[Dataset records]
Start of Block

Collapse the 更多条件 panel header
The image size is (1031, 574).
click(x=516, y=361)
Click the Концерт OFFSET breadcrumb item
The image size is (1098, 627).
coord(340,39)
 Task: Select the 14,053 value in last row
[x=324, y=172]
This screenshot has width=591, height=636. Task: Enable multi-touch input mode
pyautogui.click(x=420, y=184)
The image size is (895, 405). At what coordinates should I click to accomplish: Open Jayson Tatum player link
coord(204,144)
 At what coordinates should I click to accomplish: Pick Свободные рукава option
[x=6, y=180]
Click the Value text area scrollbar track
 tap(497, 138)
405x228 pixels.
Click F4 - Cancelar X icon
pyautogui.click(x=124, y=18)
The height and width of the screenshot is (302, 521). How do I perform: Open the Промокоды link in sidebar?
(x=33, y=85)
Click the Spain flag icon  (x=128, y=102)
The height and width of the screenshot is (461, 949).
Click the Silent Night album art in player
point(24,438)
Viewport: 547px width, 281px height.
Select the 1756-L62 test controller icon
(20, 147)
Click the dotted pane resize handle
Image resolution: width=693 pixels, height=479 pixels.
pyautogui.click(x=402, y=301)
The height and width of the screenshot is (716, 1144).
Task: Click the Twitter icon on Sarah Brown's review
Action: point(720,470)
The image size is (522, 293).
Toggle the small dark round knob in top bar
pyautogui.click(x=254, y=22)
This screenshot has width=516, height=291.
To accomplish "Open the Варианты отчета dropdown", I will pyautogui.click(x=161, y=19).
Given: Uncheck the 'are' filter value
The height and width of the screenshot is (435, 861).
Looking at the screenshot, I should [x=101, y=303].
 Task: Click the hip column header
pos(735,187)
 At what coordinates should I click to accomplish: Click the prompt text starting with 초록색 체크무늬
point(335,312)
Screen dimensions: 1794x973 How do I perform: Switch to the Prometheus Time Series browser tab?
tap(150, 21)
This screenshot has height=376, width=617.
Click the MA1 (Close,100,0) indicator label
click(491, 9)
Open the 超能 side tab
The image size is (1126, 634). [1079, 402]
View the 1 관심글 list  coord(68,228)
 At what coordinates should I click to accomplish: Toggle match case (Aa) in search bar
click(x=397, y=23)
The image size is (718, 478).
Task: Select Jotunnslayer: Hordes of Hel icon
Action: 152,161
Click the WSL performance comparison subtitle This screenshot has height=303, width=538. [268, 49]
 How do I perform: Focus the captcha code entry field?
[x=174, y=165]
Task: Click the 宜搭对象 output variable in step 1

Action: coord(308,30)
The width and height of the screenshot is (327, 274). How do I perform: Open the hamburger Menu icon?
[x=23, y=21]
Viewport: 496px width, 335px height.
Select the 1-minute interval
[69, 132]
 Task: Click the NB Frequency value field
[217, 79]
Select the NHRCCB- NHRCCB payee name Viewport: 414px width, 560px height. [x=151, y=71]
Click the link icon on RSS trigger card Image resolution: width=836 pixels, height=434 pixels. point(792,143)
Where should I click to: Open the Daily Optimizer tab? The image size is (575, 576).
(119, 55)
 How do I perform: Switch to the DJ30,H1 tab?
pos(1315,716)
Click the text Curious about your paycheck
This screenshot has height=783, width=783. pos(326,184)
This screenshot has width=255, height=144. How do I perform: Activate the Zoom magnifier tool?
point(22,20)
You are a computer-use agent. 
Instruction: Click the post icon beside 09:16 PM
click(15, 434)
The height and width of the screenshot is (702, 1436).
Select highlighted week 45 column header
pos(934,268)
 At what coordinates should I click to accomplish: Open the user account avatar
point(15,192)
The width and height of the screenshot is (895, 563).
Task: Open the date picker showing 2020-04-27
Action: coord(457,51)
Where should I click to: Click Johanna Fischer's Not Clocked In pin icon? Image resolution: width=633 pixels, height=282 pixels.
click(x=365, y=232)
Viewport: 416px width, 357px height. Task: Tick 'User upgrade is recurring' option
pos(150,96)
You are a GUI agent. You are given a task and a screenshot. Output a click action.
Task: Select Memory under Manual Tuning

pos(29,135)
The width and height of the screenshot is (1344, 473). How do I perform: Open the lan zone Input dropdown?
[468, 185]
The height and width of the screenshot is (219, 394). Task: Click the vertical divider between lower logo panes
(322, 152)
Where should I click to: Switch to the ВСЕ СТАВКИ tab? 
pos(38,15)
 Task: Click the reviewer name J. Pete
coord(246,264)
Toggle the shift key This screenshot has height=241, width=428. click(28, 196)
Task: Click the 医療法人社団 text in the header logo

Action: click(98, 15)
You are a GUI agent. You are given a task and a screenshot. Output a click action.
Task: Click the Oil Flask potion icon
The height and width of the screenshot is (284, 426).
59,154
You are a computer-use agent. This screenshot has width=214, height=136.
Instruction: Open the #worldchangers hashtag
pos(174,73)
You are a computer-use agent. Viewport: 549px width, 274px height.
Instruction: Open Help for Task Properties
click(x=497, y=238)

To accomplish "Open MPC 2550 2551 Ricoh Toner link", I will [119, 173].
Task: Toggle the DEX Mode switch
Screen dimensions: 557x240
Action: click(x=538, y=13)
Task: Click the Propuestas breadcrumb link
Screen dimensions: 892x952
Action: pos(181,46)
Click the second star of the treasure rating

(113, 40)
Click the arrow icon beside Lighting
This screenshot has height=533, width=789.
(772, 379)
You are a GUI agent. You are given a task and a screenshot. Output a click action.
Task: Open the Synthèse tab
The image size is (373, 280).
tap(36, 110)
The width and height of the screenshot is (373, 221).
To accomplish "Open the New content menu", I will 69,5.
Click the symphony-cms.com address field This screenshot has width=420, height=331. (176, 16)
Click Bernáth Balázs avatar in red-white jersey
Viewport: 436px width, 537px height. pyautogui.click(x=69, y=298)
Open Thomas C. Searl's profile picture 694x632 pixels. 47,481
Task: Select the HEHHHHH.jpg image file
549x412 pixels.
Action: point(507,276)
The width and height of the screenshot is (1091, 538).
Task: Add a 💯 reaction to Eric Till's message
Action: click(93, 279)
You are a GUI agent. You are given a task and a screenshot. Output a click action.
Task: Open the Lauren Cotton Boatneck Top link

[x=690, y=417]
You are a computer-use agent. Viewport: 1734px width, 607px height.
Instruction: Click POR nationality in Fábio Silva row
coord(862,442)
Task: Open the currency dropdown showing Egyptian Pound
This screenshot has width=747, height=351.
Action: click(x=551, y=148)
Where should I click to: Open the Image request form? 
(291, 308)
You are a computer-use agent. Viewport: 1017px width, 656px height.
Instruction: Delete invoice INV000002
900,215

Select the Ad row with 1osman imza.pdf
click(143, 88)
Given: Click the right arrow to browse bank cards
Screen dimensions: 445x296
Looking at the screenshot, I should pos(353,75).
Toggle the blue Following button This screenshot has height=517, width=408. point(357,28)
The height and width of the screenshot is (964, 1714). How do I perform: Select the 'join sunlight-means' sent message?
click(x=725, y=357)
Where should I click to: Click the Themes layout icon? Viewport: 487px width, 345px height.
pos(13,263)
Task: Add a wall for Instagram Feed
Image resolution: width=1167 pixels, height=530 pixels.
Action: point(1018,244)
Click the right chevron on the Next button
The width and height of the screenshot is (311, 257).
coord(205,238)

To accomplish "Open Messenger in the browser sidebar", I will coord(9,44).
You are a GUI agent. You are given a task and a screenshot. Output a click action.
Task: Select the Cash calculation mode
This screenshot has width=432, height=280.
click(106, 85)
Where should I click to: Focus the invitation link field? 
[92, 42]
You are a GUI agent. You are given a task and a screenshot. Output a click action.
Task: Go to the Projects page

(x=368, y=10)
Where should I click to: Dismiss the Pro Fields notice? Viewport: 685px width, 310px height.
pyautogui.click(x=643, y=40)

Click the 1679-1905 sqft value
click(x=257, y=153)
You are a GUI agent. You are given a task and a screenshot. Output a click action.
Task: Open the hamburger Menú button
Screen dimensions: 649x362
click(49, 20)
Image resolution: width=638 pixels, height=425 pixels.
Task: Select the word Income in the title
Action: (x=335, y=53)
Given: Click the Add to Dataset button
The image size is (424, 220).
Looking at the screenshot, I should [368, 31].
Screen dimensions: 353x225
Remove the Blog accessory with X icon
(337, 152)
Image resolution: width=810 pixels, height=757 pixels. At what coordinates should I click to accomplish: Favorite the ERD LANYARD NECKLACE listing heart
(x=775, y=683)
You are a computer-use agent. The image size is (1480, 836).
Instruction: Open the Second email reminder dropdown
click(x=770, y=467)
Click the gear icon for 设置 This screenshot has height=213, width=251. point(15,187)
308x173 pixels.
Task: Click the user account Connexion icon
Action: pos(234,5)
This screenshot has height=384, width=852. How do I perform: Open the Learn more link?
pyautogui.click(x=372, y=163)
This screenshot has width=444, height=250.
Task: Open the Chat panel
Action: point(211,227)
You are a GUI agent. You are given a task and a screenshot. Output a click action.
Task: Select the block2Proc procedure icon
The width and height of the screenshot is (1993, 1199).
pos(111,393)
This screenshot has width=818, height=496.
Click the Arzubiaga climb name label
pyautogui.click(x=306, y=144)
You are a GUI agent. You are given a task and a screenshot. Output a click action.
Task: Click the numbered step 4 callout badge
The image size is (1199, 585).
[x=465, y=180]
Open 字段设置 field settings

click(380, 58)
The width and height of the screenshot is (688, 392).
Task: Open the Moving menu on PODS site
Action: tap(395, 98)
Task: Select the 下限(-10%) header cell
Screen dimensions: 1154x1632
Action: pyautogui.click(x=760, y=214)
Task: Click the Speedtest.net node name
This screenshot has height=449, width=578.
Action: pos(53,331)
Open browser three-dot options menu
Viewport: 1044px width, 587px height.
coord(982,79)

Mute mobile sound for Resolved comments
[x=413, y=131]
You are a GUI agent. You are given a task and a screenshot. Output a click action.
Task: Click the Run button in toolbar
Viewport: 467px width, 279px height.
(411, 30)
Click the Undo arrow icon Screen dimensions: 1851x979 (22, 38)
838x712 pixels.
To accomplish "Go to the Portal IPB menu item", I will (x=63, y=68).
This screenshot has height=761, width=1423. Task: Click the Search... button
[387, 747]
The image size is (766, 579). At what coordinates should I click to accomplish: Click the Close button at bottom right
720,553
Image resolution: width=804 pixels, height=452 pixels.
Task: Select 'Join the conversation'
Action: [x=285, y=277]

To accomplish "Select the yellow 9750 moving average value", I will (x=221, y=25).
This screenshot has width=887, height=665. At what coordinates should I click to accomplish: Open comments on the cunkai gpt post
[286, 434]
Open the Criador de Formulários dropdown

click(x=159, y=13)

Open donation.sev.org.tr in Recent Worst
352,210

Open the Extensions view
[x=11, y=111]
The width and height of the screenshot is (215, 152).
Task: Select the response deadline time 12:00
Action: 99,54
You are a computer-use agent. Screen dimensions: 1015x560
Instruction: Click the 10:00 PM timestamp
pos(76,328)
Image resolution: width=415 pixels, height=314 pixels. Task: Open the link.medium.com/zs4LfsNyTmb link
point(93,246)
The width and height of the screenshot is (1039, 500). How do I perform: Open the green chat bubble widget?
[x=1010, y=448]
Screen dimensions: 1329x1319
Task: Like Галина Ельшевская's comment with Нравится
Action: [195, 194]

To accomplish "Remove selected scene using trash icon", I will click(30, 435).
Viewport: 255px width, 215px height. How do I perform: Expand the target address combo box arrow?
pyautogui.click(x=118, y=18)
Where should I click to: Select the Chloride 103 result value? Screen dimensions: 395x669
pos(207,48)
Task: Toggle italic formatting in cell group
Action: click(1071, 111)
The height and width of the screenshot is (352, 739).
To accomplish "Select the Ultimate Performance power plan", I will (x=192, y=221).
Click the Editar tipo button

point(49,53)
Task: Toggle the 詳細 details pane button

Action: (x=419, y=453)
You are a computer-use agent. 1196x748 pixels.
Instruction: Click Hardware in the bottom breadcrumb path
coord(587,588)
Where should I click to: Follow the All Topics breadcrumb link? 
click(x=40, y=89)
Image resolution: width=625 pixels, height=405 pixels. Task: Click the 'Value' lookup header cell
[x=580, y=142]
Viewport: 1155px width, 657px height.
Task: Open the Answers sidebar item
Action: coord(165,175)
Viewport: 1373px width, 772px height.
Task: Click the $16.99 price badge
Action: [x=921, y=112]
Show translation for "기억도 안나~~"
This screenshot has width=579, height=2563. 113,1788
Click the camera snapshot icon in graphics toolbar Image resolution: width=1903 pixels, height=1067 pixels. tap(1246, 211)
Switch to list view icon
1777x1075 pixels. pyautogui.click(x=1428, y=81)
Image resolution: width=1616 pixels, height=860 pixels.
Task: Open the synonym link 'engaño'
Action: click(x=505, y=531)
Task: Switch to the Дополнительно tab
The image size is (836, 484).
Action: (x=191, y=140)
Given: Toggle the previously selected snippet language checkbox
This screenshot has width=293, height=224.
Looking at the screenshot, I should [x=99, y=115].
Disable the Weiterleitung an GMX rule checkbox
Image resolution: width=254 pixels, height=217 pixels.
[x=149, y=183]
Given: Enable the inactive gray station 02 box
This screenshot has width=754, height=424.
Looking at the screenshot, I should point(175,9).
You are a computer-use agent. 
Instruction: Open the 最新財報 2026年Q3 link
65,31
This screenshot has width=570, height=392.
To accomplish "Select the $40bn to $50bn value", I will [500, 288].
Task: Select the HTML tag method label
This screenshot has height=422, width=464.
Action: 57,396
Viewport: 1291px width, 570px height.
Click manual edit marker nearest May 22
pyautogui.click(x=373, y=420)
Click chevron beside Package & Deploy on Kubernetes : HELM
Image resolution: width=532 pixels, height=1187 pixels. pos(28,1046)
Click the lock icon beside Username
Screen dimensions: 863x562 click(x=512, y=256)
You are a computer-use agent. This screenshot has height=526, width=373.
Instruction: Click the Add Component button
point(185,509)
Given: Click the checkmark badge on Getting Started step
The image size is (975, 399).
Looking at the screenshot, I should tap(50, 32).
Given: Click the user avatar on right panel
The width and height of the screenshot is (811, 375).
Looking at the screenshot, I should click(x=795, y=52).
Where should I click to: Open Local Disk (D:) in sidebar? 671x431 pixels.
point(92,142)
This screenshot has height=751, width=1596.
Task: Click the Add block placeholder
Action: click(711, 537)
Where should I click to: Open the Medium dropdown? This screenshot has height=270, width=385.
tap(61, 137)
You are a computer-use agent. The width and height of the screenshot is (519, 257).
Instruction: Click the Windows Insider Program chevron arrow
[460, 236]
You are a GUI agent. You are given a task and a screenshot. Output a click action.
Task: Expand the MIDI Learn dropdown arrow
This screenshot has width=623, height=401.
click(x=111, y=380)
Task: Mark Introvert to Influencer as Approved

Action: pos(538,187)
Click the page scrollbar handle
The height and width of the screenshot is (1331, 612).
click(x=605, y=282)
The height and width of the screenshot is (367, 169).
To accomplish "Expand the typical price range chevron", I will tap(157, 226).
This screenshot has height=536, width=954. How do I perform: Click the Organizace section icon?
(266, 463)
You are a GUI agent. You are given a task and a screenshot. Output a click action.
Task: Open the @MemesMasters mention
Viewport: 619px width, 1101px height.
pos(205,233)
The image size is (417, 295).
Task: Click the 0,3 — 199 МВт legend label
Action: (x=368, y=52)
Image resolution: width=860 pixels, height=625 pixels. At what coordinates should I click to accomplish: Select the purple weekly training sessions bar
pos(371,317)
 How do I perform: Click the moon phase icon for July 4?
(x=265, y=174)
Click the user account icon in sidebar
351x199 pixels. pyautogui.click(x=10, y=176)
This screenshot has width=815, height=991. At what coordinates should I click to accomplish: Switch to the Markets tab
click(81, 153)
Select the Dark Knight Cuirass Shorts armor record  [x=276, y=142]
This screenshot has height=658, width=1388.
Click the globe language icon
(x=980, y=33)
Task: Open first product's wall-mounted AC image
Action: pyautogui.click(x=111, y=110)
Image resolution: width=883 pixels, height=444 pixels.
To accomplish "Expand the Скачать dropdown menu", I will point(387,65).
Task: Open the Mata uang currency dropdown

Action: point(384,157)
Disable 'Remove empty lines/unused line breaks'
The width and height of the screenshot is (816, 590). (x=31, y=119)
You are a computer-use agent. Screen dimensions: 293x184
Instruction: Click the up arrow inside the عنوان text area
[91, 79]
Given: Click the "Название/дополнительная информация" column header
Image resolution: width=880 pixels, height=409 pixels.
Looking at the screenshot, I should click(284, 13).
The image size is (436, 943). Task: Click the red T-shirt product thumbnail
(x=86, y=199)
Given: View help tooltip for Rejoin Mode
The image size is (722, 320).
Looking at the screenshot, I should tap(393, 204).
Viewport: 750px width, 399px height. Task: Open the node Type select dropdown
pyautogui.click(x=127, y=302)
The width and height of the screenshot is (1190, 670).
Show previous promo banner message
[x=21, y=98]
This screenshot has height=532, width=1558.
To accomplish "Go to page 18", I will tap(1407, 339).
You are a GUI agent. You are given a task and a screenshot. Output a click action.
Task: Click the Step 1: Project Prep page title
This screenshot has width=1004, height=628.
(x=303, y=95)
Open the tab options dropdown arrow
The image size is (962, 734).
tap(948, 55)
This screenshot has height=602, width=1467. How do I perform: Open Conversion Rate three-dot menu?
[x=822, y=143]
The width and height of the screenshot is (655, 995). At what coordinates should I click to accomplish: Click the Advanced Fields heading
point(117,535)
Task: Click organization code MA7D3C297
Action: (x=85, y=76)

End of Block

*Activity*: The lines to copy are those above that contain the string "selected".

*Solution to this problem*:
To accomplish "Remove selected scene using trash icon", I will click(30, 435).
Given: Toggle the previously selected snippet language checkbox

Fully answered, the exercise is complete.